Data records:
»»
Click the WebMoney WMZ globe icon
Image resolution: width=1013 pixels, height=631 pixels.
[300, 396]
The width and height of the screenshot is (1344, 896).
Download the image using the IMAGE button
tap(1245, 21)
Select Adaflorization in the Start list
««
»»
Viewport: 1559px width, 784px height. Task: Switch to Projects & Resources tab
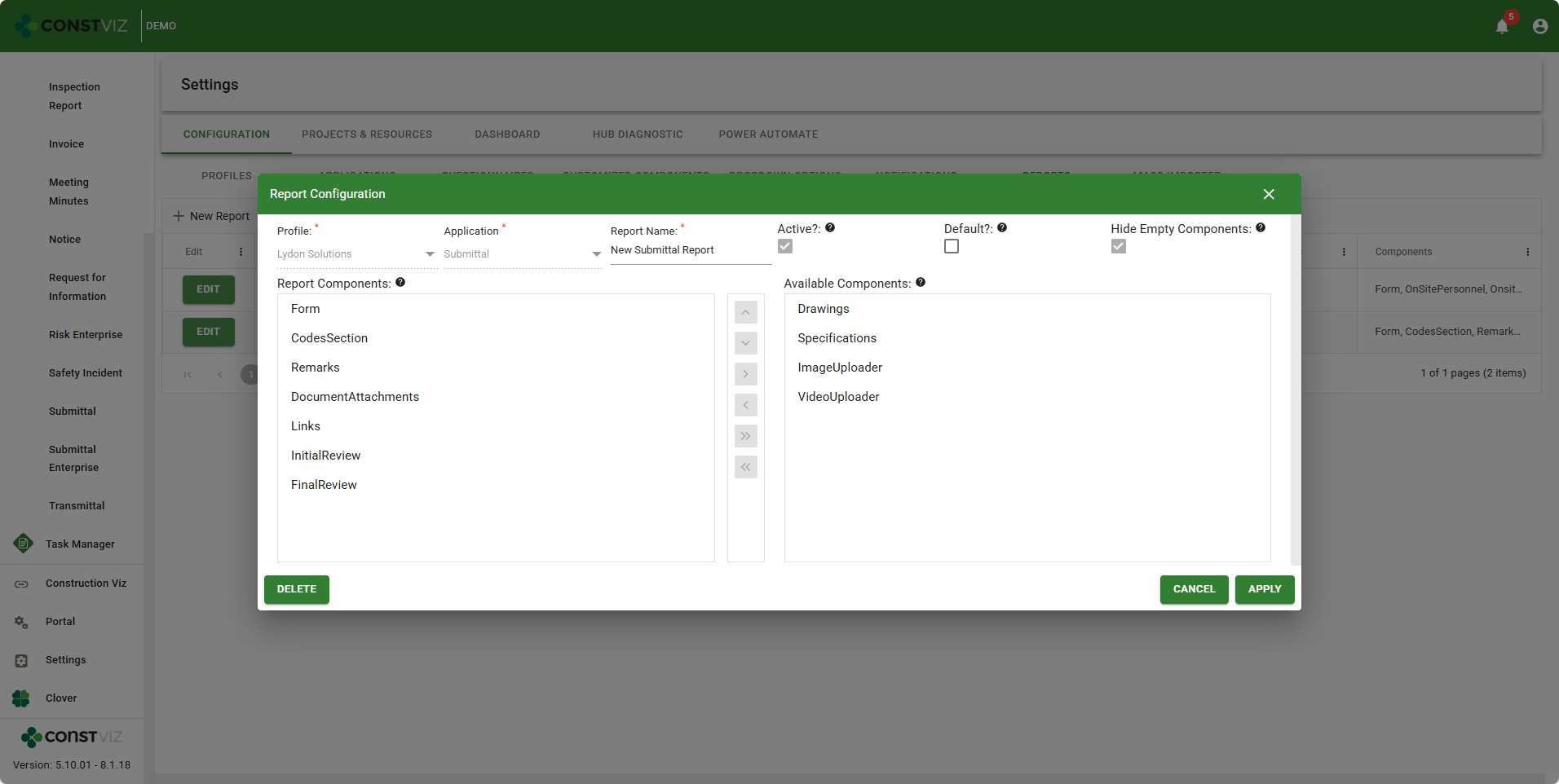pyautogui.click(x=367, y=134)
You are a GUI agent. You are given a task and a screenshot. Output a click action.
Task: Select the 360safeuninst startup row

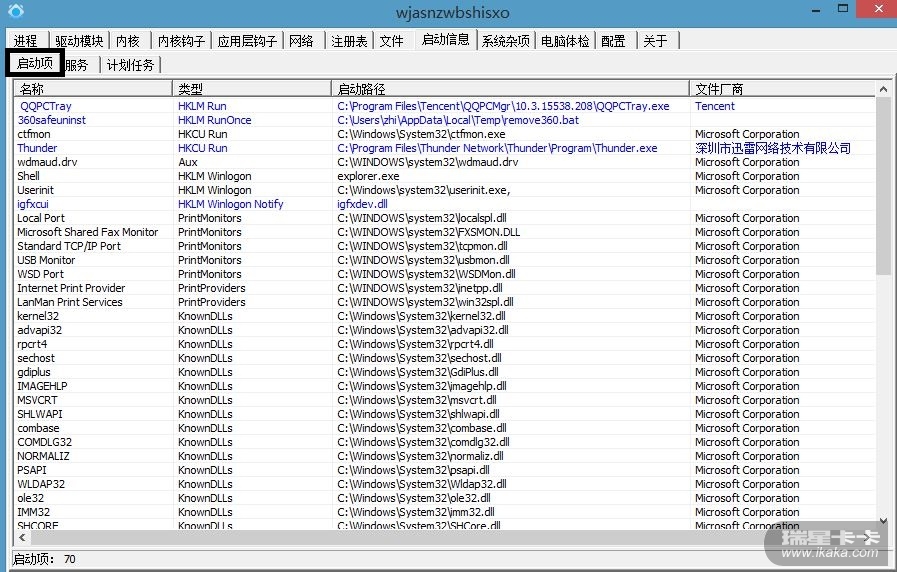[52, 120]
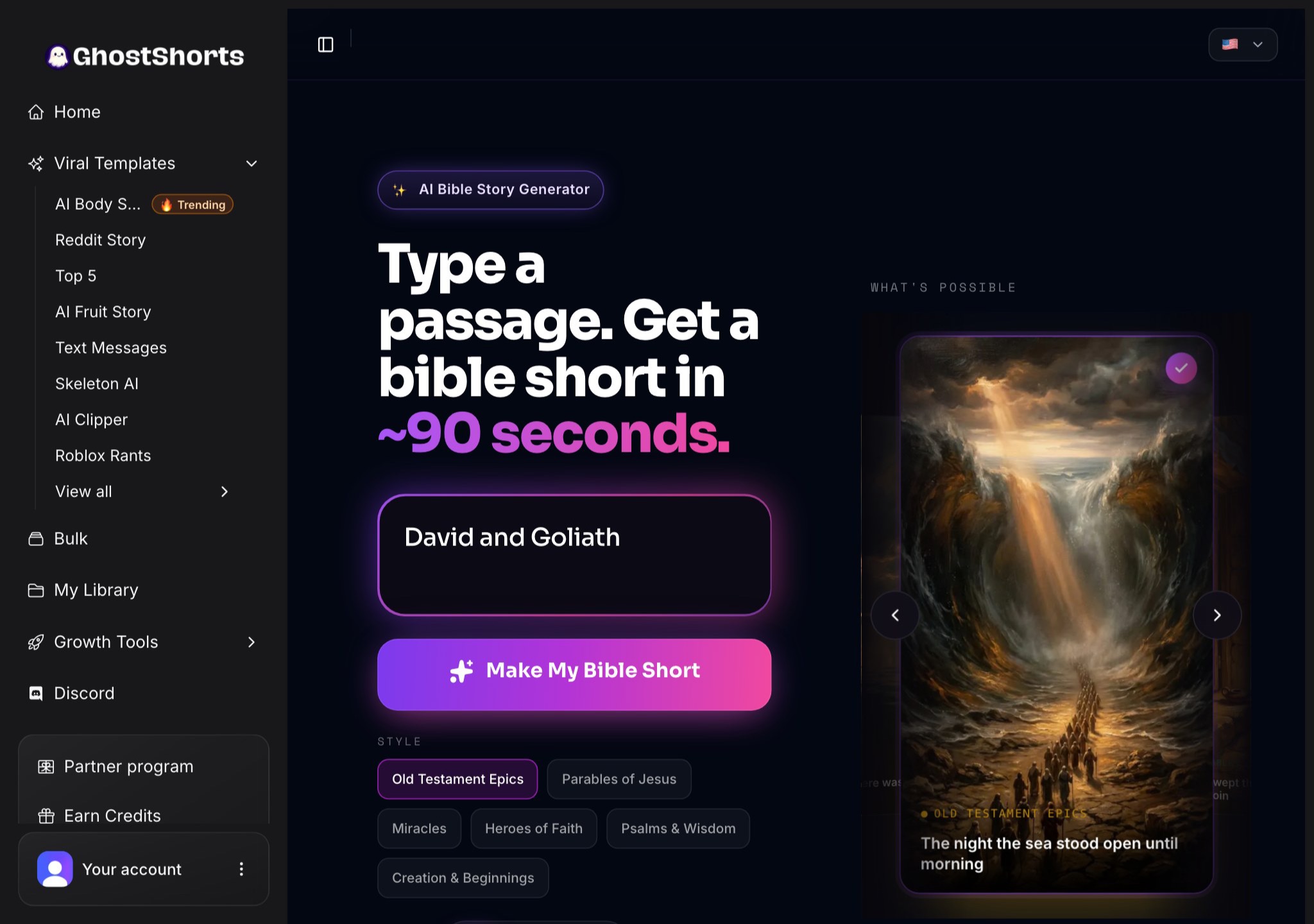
««
»»
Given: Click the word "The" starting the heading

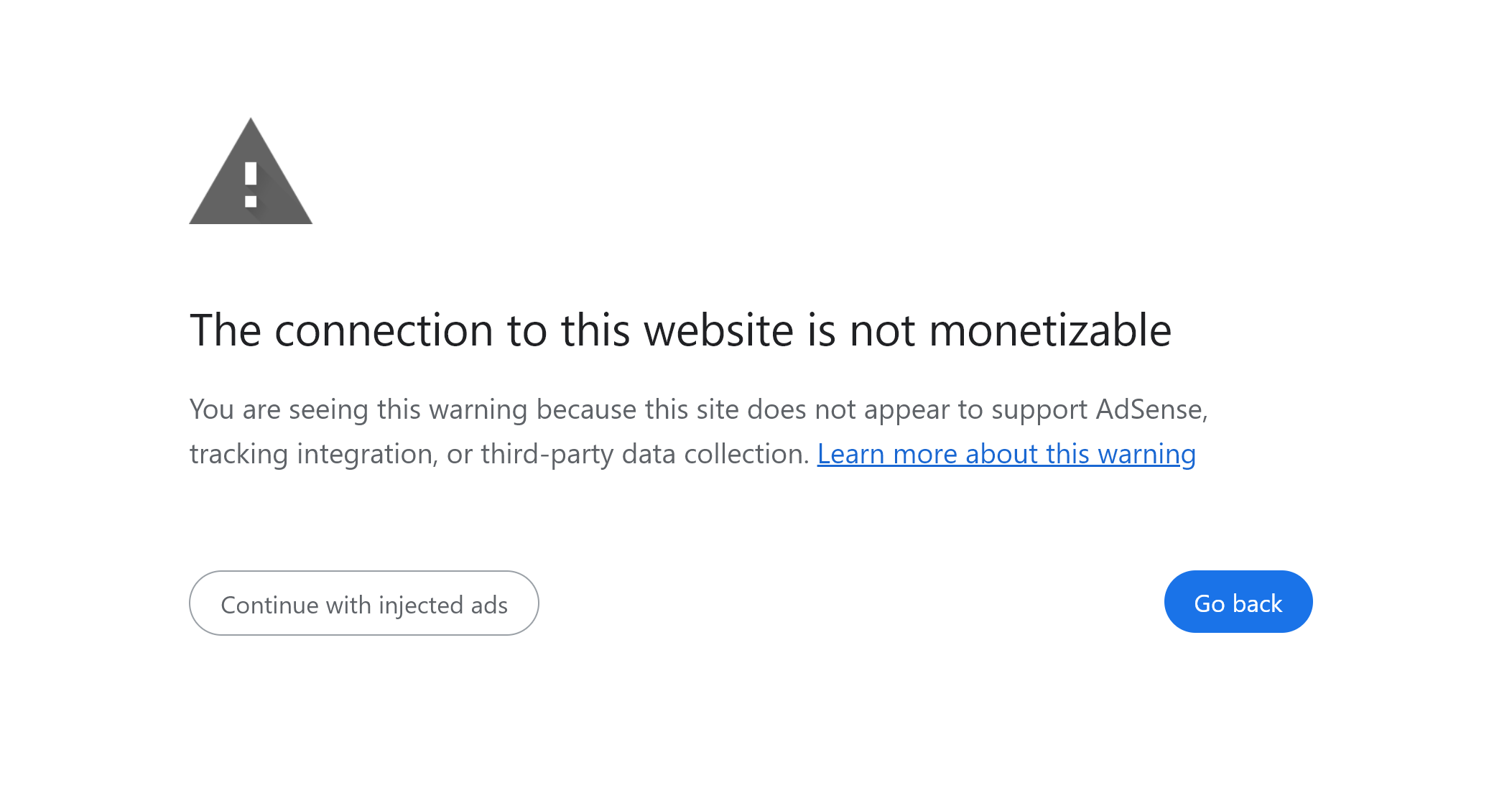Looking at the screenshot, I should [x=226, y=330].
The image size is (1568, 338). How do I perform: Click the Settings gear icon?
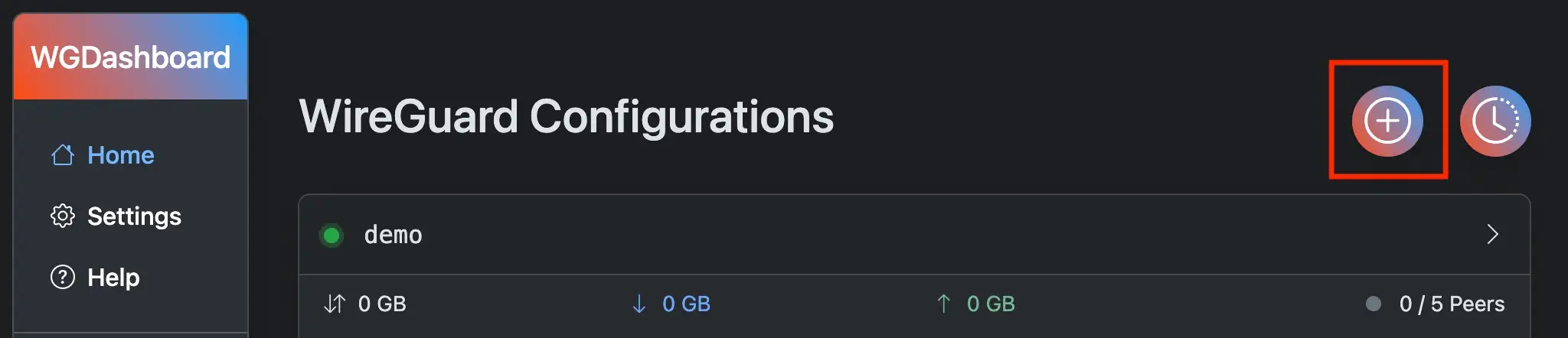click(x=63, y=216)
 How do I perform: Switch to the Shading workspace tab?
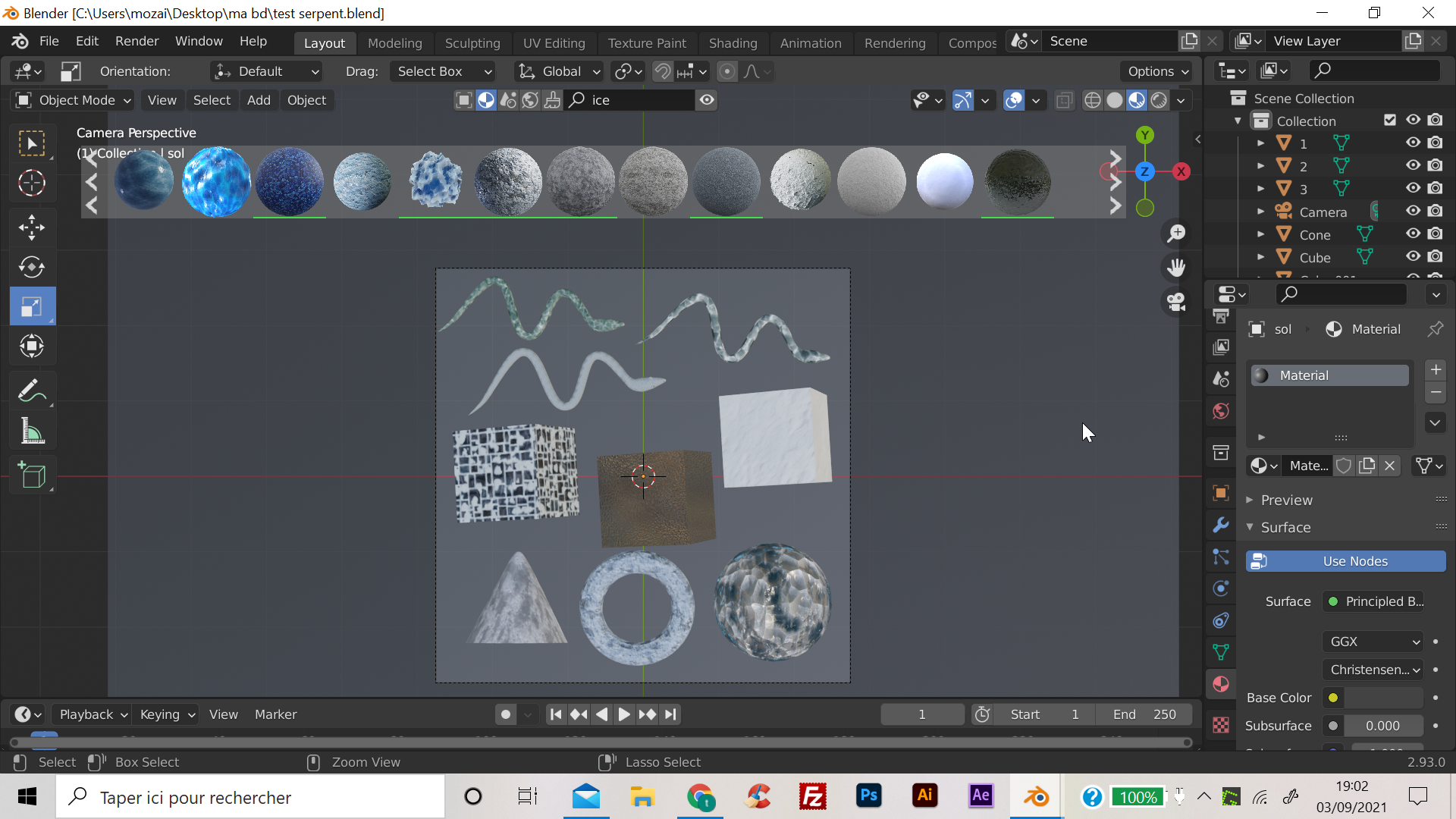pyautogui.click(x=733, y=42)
««
Copy everything from the line containing "The image size" down to the line containing "pyautogui.click(x=733, y=42)", substituting "How can I perform" for every "How do I perform" and changing nothing else. Leave the pictures out.

FULL ANSWER:
The image size is (1568, 338). How can I perform: Click the Settings gear icon?
click(x=63, y=216)
 How can I perform: Switch to the Shading workspace tab?
pyautogui.click(x=733, y=42)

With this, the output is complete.